On Thursday March 31st, Smatresk presented yet another "doom and gloom" scenario of what would happen if his university faced further budget cuts. But this time the presentation was to executives of Nevada's casino industry.
According to Dave Berns one casino exec said “You can’t argue gloom and doom. People don’t want to hear it right now, not when hundreds of thousands remain out of work or have had their hours cut.”
This casino exec is right in more ways than one. Let me explain why in further detail.
Looking at NSHE spending figures I've obtained from Regent Ron Knecht, I see that NSHE collected $1.659 billion in revenue in 2008 (less special projects and capital projects) and $1.609 billion in revenue in 2011. After adjusting for inflation the decline was a mere $96 million or 5.9 percent of total annual revenue.

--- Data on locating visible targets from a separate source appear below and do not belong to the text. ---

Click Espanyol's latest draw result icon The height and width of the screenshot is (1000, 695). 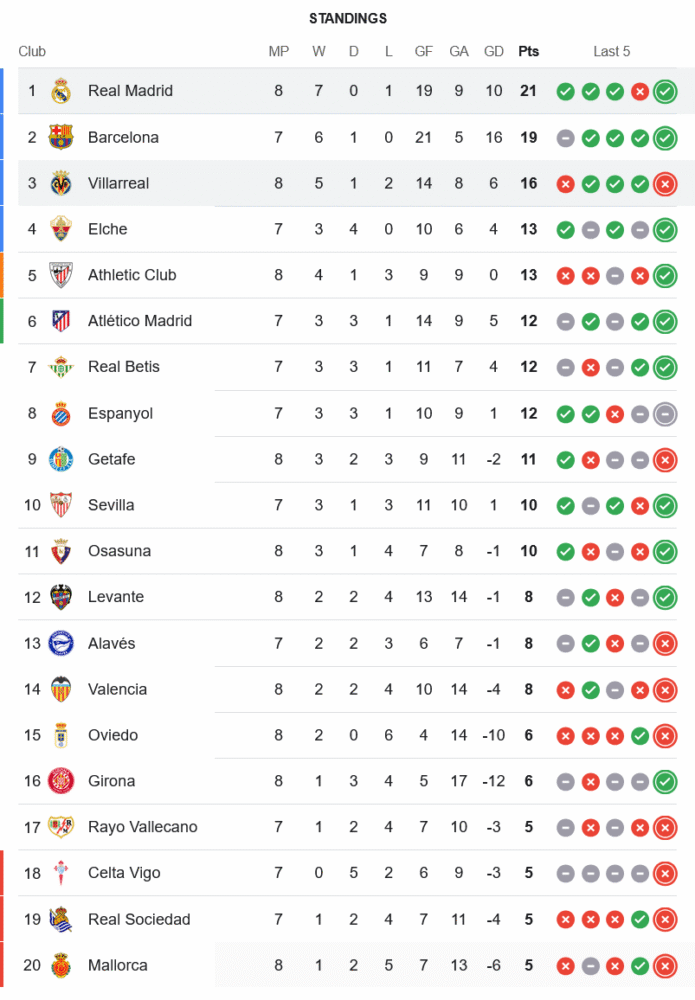coord(665,414)
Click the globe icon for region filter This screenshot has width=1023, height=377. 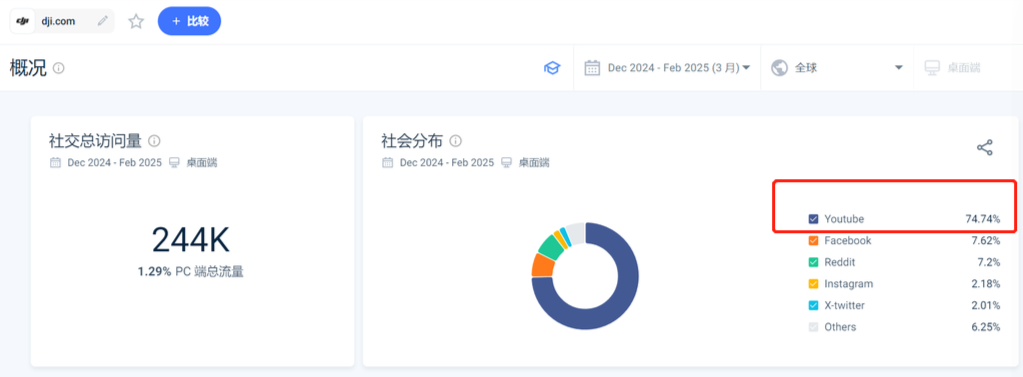[779, 68]
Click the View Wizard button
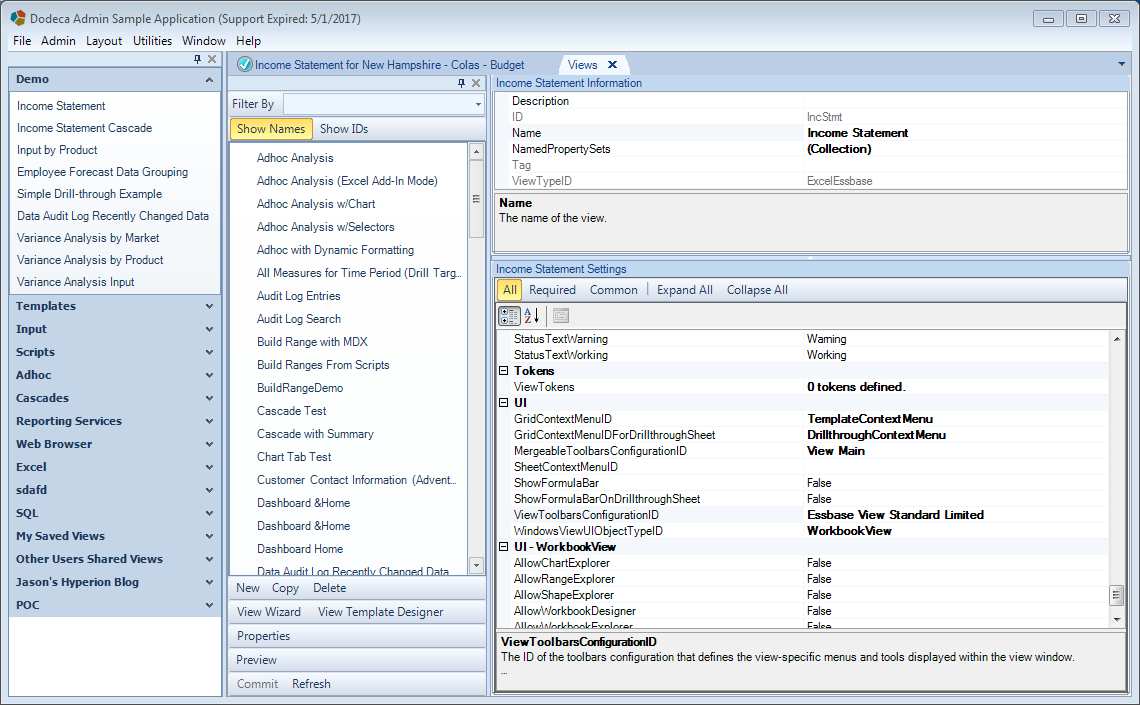The width and height of the screenshot is (1140, 705). [x=268, y=612]
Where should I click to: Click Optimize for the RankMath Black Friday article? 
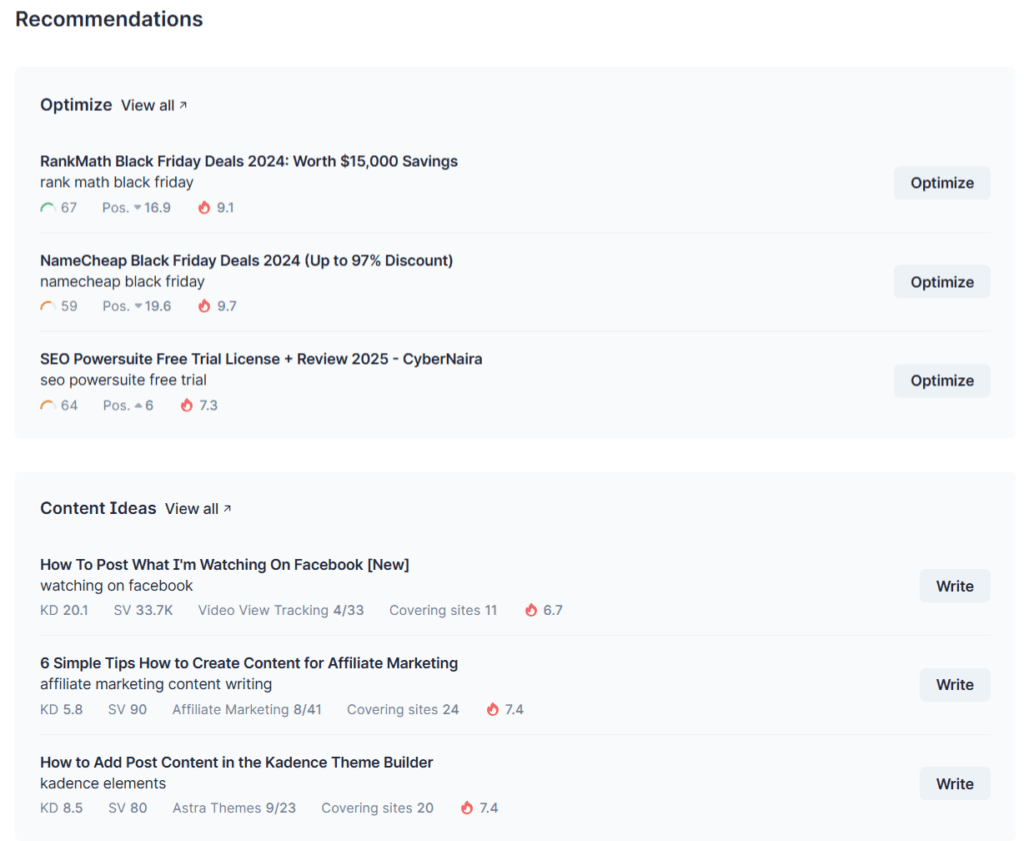[x=941, y=183]
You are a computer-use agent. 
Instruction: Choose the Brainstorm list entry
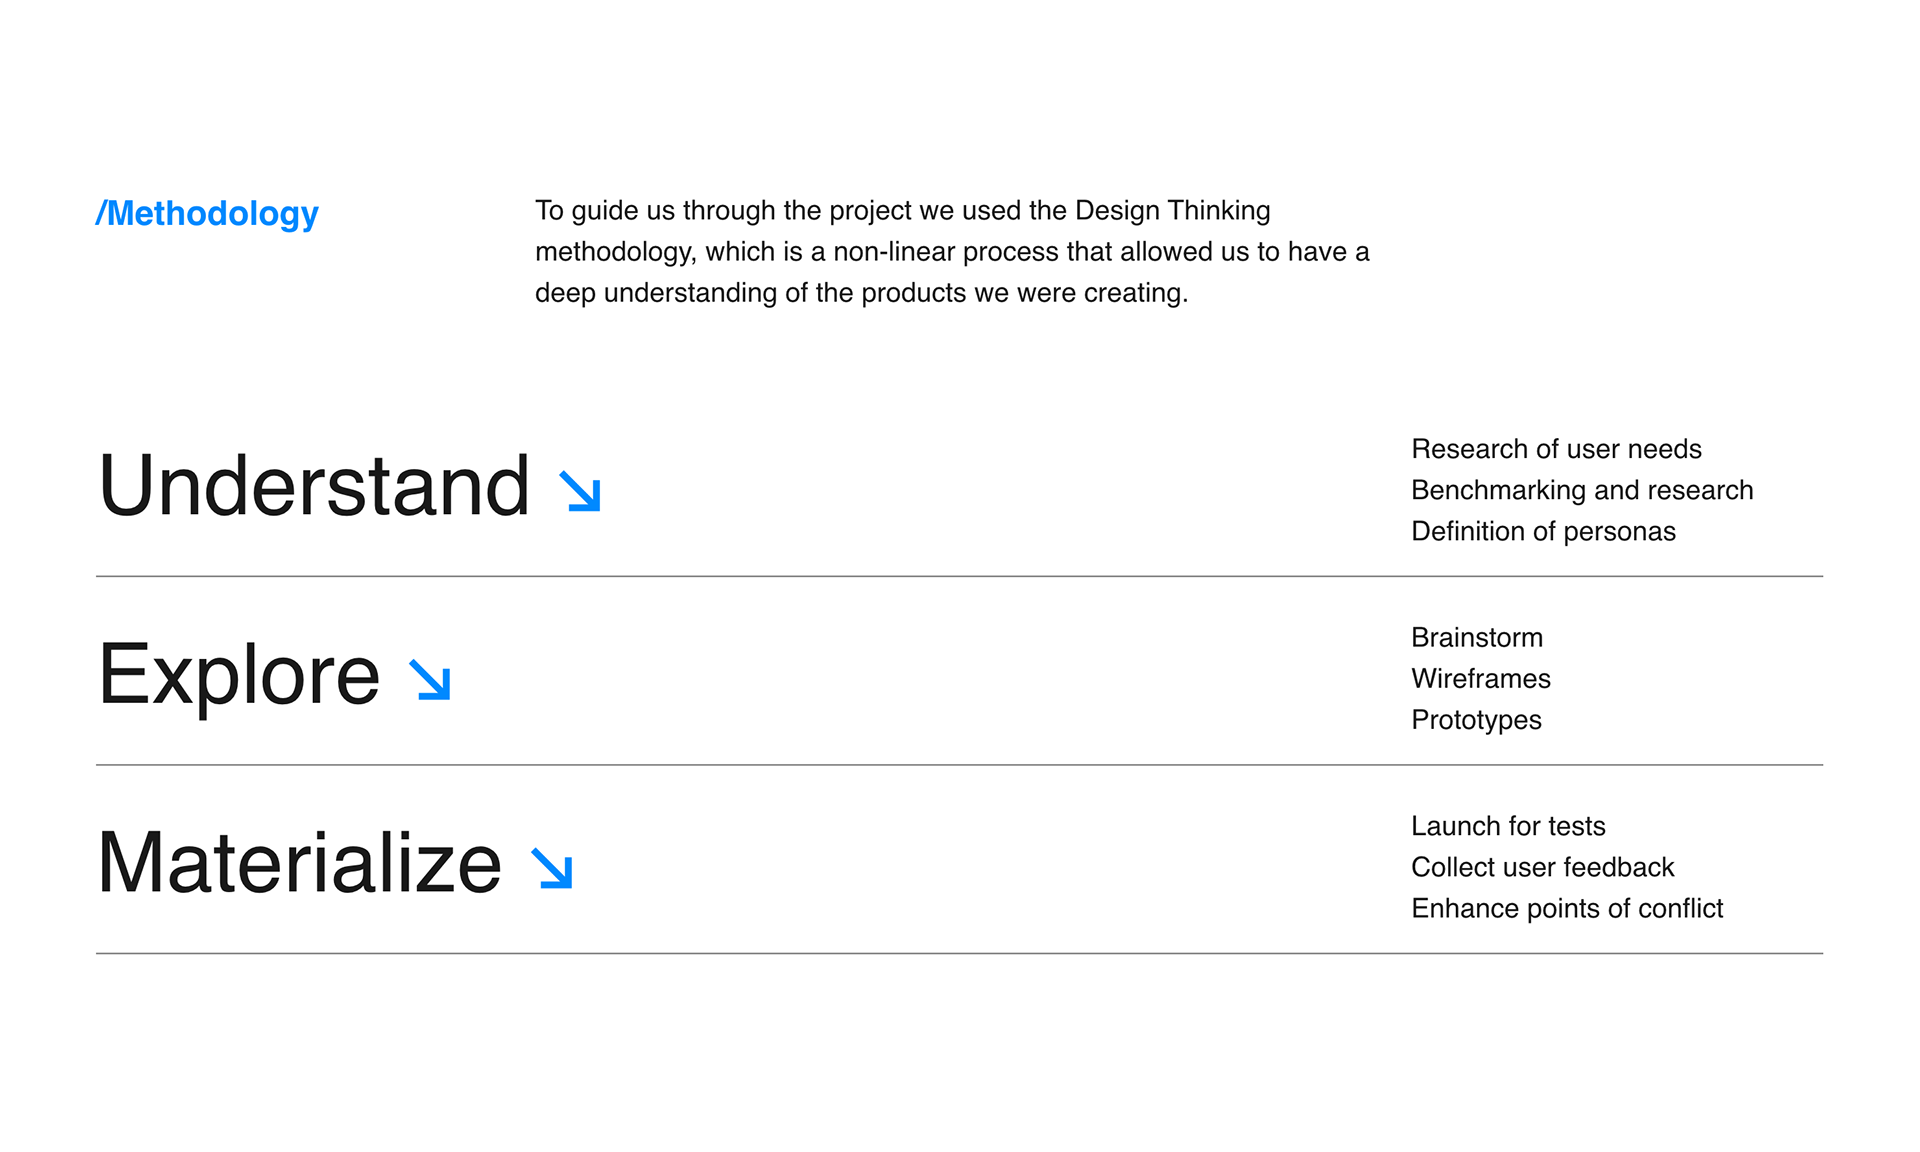1477,637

For UNLV the decline less severe with revenues falling $20 million or 3.7 percent between 2008 and 2011 (capital improvement plan excluded). That may seem like a lot but UNLV seems no worse off than they were in 2006 or 2007...ah the good old days.
*Excludes capital project and special project revenues
Looking at the gaming revenues from the Casinos from year to year you can see that gaming wins declined 8.4 percent between June 2008 and March 2011. That is higher than NSHE and UNLV! But the situation gets even worse when you realize gaming took their biggest hit between 2007 and 2008.
*Source: Nevada Gaming and Control Board: http://gaming.nv.gov/mrrindex.htm year to date estimates are from June in previous year to March of current year (allowing most recent available to be compared with past year-to-date data).
Going back to the 2007 data we see gaming revenues have dropped 20.9 percent. But now what about NSHE and UNLV? NSHE's inflation adjusted revenue drop was 1.1 percent between 2007 and 2011 while UNLV saw revenues fall 0.2 percent between 2007 and 2011.
In other words, casino executives are not a sympathetic audience to caterwaul about "devastating" revenue declines, especially since NSHE and UNLV didn't take any real revenue declines until 2009-10 when everyone was already well into the recession. While NSHE officials were busy complaining and overstating budget cuts, Casino exec were busy trying to keep their business afloat, people employed, and customers happy with less money than in years before.
Ultimately, UNLV and NSHE have demonstrated more complaining than innovating and people, not just casino execs, are getting tired of hearing about it.
I admit this is an apples to oranges comparison because casinos have other sources of revenues such as sales, food and live entertainment, but I'm willing to bet that even after including these other revenues they have still seen a larger drop in revenues than Nevada's universities.